Against a wall sat a little girl reading a math book, one of many children who has returned to the school, according to its director, Batista Comesario Gaetano.
In an age of advanced meteorology, when hurricanes and cyclones are named in advance and warnings go out as storms approach, it’s troubling to imagine how much worse it might have been if Cyclone Idai did not arrive in the dead of night.
Idai took something from everyone and knocked this significant port city into a pre-digital world. Everything that modern Africa has come to rely upon has been snatched away.
Telecommunication masts, satellite feeds and the internet bowed to the cyclone’s force. At this moment, you cannot pay for your dinner with a credit card and there are queues outside ATMs.
Affluent homes built in Portuguese colonial style lost their tiled roofs. So did modest brick homes topped with aluminum sheets.
On Avenue Eduardo Mondhlane, strong winds uprooted massive trees and tossed them into homes.
Electricity pylons are nearly submerged in water. Telephone poles look like stumps of wood floating in water.
Cathedrals, restaurants, banks, even the Port of Beira — where the cyclone dislodged shipping containers — were all affected.
And then there is the water on the drive inland. On the road to Tica, some 80 kilometers from Beira’s beaches, all you see is more water.
Footage from a drone’s point of view shows massive tracts of land completely submerged and more trees snapped like twigs despite their age and girth.
Many are wondering what might come in this heady mixture of water, death and stifling heat as bodies wash up from swollen rivers and their tributaries. Eyewitnesses shared ghastly accounts of seeing bodies in the water.
The flooding is creating ideal conditions for disease outbreaks, the International Federation of the Red Cross and Red Crescent Societies said.
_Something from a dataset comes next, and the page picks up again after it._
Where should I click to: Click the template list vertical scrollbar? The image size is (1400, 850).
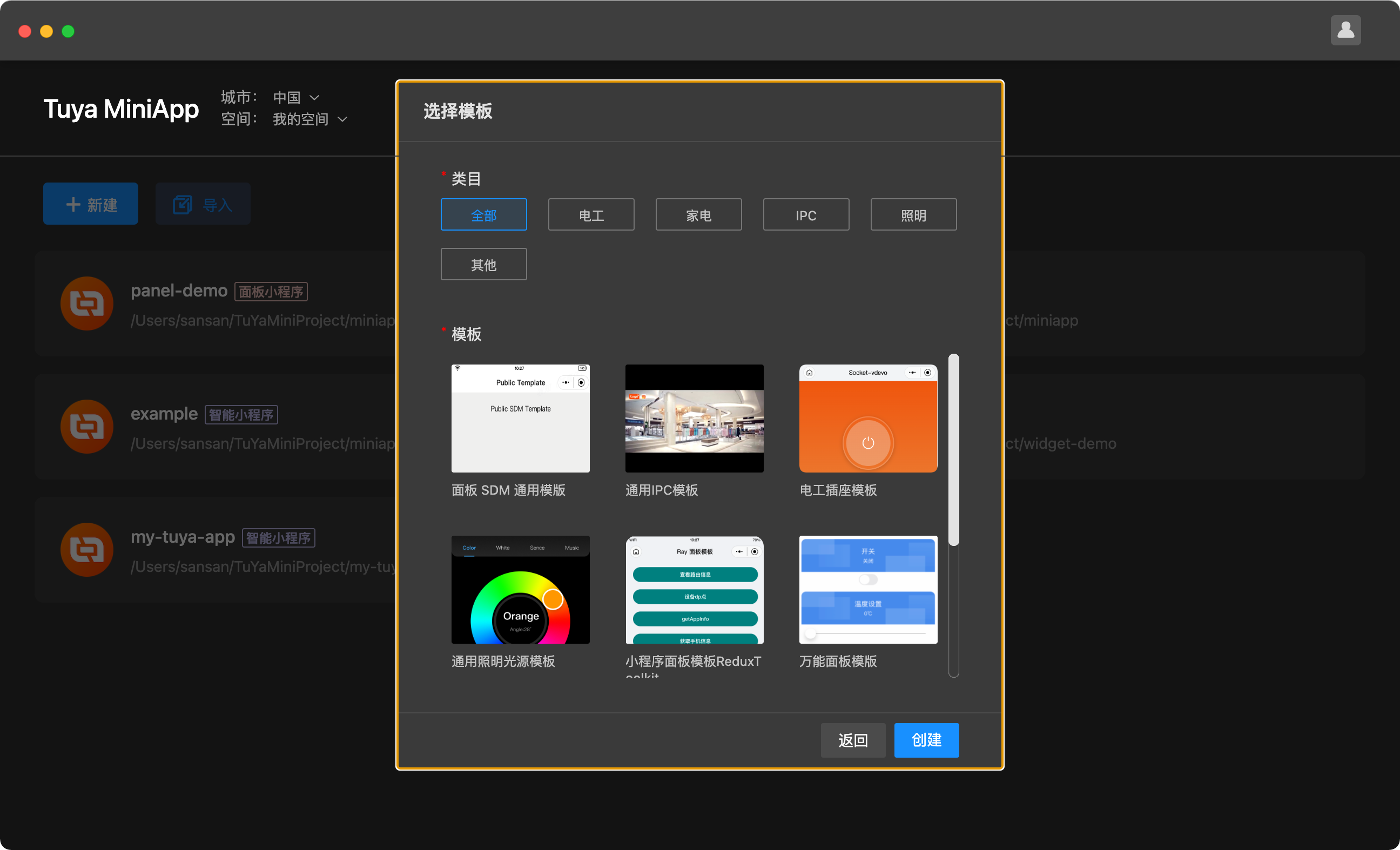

Already, cholera cases have been reported in Beira along with an increasing number of malaria infections among those trapped by the flooding, the group said. The government is setting up cholera treatment centers in affected areas.
Mozambican President Filipe Nyusi called Idai a disaster of great proportions. And because Idai also hit neighboring Zimbabwe and Malawi, this humanitarian disaster could have far greater consequences if the threat of disease is not contained.